It was originally recorded waaaayyyyy back when the Yeah Yeah Yeahs were touring their debut album "Fever to Tell" for the very first time. So it's got the freshness of new material, with the gusto of their frenetic frenetic post-punk here -- it feels like you're going on a nighttime rampage with these guys.
It opens with the thumping intro of "Rockers to Swallow," a volcanic punk ode that seethes with screaming, roaring riffs and smashing drums. "Tell me we're rockers to swallow/Tell me we're knockers to bite/And out of the beats of tomorrow/Tell me what beat fills the night!" Karen O shouts in her raw voice.

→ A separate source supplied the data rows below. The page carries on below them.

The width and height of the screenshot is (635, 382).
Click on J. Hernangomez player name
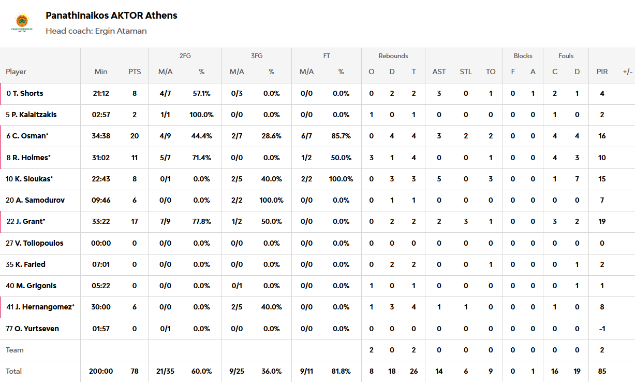[x=45, y=307]
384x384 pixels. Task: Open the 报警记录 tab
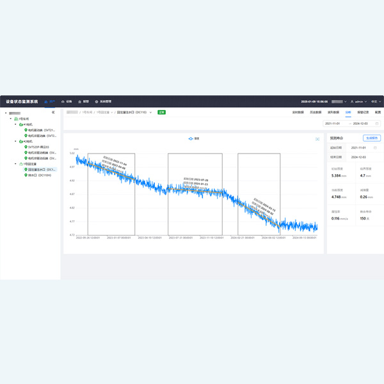point(362,112)
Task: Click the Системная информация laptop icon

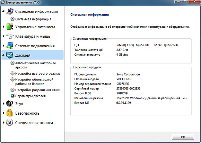Action: pos(10,11)
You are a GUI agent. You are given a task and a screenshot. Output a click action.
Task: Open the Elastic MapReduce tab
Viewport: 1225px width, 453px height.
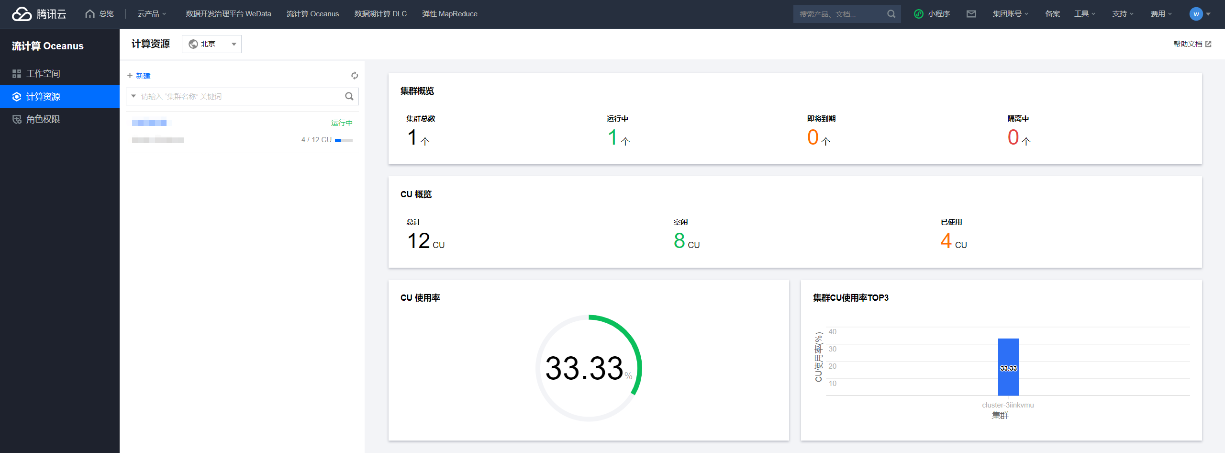point(449,14)
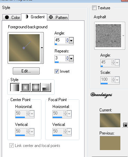Screen dimensions: 128x157
Task: Select the Radial gradient style icon
Action: point(46,87)
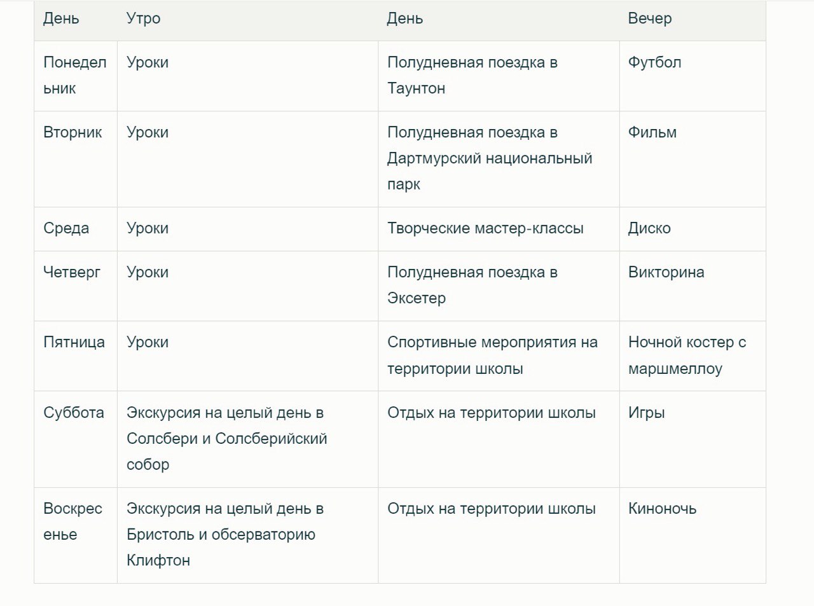Click the 'Фильм' evening cell
Viewport: 814px width, 606px height.
pyautogui.click(x=693, y=159)
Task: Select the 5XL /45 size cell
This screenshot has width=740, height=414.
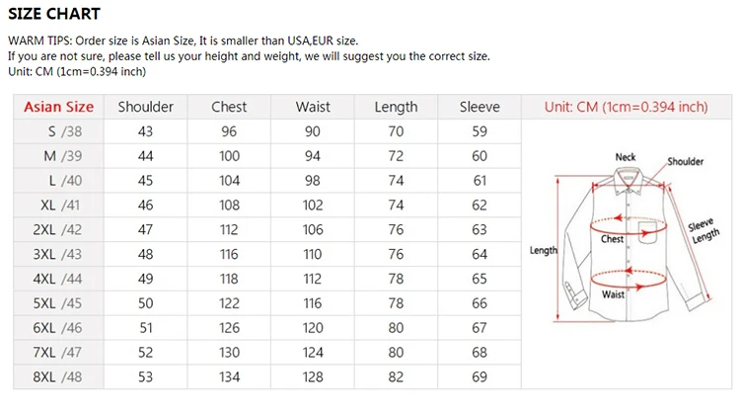Action: [58, 303]
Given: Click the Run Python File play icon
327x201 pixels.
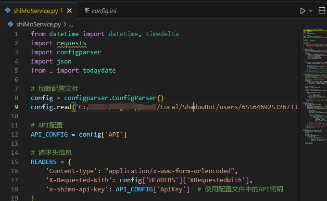Looking at the screenshot, I should [x=303, y=10].
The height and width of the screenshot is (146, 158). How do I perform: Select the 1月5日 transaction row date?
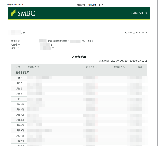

It sounds like a a night out at a really dirty, crazy club, which makes "Down Boy" -- all grimy riffs and trembly keyboard -- sound like a breather. They extend their sound further with the driving rock'n'roll anthem "Kiss Kiss", which seems to be about a threesome ("We're three we're three in the dark tonight/And baby my snake is a shark tonight").
And finally "Is Is" winds up with two very dissimilar songs. First it's "Isis," a stately confection of ringing riffs and pulse-like percussion -- it's a good song, but it only breaks loose at the very end. And it finishes with "10x10," a blazing rocker with bubbling electronic edges.
"Is Is" was apparently recorded during a very tough, emotionally turbulent period in the band's history, back before they proved that they were here to stay. Maybe it's because they were touring, but "Is Is" sounds like a wild'n'crazy night out -- drugs, sex, fast driving and maybe smashing somebody with a guitar.
Most of the instrumentation is simple, even if the melodies aren't -- Nick Zinner sets the tone with guitars that twist, screech, loop on themselves, and smash ahead like a thunderstorm, while Brian Chase does some really dazzling jazzy drums as well as his usual smashing ones. A could songs even have some trembling, shivering keyboard.
In this EP, Karen O is... Karen O. What can I say? She has a voice that can scream raw howls at you, then turn into a torchy croon ("Down... down, boy, down!"). And she can sing the songs about dismembered lovers, seaslines and "rockers to swallow" with the rage or pensiveness they require, but always with gusto ("10 X 10, 3 X 3/Was the house that buried me/Did I really drown?").
"Is Is" is a richly rambunctious nugget of the Yeah Yeah Yeahs' solid post-punk, and it's about time we finally got to hear these great little songs. Definitely worth getting.